12.
扇はまだショック状態で,初めて会った外国の少年の,血の匂いのするジャケットにしがみ付いたまま離れようとしない.イルファンは蕩けそうになる脳に必死で理性を注ぎ込み,汗の匂いのする髪をくしゃくしゃっと撫でた.
「家に送ってやろう.住所も知ってる」
ぶんぶんと首が振られる.戸惑ったイルファンは,また母に向って話し掛けた.
『家に帰りたくないって』
『待伏せが怖いんでしょ.家に人がいないのね.賢い子だわ…』
『どうすれば良い?』
『そうね,ホテルに連れて行きましょう.その代り,私が手を出しても今度は止めちゃ駄目よ』
バンは街で一番大きなホテルの地下駐車場に入った.車内で着替えたパク親子は,扇を連れて部屋へ向った.黙り込んだ少年はイルファンの手を強く握ったまま,ひっつくようにしてついて行く.抵抗されないのは楽なのだが,なんとも釈然としなかった.
部屋は最上階のスイートで,それなり,といったインテリアだった.室内に入るとジヒョンは早速服を脱ぎ捨て,無抵抗の扇からズボンとシャツを剥ぎ取った.
『Let's take shower, Oogie Boogie』
キスをしながら抱き上げ,バスルームへ入る.イルファンは色々自分に言い訳しながら服を脱ぎ,母の後に続いた.切れ長の目が皮肉っぽく見返えす.
『あらイルファン,久し振りじゃない,一緒にシャワーを浴びてくれるなんて』
『Oogieは風邪を引きかけてる.母さんが無茶をしたら死んでしまう』
『大丈夫よ,男の子の身体って,意外と丈夫なんだもの,ほら』
小さく反り返った陰茎を掴んで,優しく扱いて見せながら,ジヒョンは悪戯っぽく笑う.先程の凶暴さはすっかりなりを潜めている.扇はといえば,すっかり混乱した様子で,イルファンに向って助けを求めるように手を差し伸ばしていた.その指に女の指が絡み,意地悪く少年同士を引き離しながら愛撫を続ける.
『母さん!』
『妬ける?ね,お湯を出してよ.私も冷えてきちゃうわ』
苦虫を噛み潰した表情で,イルファンが蛇口を捻る.熱い迸りを背に受けて歓声を零しつつ,ジヒョンは艶かしく身をくねらせ,扇の手足に絡みついた.

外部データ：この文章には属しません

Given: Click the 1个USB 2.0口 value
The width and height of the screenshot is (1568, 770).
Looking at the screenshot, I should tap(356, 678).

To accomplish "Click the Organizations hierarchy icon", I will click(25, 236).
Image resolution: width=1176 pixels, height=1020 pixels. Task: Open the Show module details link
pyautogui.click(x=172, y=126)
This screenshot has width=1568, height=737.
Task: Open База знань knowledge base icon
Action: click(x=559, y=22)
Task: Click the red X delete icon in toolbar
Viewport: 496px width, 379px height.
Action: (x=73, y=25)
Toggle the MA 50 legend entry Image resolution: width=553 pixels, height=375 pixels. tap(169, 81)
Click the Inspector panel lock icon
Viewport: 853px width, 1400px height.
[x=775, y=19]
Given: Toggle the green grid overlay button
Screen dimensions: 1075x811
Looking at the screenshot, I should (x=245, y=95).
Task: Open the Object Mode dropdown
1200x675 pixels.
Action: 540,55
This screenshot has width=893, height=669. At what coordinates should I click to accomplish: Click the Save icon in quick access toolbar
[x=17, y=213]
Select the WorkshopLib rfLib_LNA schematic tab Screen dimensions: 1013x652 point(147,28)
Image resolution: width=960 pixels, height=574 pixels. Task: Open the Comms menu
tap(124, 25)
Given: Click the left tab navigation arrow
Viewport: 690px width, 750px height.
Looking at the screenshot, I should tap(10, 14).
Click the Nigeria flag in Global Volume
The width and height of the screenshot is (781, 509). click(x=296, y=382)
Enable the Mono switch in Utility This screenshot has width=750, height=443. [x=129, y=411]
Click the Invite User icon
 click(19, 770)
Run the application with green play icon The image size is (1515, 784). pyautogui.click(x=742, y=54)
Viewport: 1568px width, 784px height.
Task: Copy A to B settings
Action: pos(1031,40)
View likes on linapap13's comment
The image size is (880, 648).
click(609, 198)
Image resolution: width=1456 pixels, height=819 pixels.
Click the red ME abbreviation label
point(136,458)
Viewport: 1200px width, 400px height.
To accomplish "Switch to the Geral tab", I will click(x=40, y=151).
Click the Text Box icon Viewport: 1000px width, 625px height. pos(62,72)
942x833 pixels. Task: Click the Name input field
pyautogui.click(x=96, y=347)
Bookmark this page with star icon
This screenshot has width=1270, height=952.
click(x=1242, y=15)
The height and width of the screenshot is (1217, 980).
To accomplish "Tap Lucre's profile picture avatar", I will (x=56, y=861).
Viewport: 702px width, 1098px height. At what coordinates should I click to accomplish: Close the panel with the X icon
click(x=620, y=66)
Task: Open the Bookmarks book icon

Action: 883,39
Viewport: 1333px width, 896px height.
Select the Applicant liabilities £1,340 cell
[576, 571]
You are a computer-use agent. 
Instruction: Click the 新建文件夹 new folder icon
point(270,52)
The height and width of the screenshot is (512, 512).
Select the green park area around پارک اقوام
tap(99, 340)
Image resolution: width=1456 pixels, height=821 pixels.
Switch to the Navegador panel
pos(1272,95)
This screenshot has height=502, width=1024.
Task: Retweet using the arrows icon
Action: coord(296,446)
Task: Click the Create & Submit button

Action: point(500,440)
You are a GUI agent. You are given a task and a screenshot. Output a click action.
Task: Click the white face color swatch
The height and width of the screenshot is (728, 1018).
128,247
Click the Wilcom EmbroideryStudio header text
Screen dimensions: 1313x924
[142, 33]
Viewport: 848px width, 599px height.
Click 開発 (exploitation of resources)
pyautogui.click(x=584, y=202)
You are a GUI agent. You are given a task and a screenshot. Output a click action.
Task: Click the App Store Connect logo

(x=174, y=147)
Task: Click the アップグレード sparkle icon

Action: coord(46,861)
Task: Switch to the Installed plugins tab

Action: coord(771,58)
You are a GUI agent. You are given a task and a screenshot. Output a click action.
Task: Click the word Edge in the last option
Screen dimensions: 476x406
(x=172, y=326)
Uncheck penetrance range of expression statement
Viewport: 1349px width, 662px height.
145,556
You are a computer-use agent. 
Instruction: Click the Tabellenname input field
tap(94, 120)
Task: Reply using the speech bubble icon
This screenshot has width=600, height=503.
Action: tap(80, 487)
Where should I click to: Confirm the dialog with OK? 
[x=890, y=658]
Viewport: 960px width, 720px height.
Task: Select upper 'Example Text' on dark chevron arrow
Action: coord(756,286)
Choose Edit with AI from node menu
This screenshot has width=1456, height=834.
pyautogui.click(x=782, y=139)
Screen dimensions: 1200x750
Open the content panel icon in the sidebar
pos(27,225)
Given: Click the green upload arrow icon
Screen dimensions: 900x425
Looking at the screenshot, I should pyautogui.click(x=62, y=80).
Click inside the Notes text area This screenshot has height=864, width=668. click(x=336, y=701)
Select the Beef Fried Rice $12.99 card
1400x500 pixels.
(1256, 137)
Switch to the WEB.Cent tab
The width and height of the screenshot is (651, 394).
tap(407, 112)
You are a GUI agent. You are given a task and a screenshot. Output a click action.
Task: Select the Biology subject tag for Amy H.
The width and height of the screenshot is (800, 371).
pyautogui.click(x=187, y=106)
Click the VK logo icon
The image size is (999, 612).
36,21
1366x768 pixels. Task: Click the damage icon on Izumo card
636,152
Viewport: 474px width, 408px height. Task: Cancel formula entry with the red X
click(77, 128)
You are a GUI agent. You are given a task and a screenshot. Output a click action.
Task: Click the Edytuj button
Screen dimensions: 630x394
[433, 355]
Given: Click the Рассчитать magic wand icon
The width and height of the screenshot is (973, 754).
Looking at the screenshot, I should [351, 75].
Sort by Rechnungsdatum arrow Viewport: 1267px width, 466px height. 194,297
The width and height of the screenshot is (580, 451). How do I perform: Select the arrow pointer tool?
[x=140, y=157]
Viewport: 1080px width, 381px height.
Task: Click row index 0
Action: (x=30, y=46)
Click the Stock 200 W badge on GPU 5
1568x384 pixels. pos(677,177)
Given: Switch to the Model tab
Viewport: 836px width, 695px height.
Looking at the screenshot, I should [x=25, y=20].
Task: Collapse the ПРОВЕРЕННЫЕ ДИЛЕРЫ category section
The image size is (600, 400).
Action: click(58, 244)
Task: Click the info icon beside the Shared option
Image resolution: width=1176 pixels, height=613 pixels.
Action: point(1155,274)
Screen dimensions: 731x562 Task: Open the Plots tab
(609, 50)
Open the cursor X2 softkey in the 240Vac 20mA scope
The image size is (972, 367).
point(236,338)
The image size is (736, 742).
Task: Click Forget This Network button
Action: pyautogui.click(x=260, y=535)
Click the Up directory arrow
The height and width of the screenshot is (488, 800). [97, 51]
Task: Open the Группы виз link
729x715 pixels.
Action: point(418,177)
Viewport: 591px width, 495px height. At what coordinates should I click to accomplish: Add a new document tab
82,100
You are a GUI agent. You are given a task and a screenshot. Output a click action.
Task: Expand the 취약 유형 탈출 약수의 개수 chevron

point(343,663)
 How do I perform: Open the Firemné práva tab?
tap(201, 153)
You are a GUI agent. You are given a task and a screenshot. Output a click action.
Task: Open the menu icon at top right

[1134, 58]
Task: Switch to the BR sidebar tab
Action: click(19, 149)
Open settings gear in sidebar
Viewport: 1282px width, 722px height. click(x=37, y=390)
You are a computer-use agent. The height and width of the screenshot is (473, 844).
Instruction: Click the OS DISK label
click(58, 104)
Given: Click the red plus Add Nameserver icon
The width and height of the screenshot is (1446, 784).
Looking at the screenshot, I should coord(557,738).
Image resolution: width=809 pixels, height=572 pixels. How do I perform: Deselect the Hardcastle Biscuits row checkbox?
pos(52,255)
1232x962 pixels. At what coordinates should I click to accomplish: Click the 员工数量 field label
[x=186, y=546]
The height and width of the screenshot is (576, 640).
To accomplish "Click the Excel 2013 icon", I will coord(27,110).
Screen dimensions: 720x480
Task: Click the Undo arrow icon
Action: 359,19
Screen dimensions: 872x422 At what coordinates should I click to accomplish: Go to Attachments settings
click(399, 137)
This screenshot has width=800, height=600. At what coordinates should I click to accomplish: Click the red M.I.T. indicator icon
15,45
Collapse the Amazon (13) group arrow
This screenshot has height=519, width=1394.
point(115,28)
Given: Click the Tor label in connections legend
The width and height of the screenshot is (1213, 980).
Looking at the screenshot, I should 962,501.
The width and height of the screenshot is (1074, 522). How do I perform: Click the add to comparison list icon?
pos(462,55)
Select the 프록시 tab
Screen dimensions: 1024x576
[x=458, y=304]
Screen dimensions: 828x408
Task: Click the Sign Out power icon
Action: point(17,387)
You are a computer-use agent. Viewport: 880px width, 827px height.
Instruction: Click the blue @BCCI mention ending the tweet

『親子で趣味は似るものね.初対面で悪いけど,全部貰うわ.どうせネット・パンク共に殺される所を救ったんだから,罰は当らないわよね』
ルージュも引いていないのに,彼女の唇は毒々しいほど赤かった.耳元に寄せ甘く吐息すれば,大抵の男はころっと落ちてしまうだろう.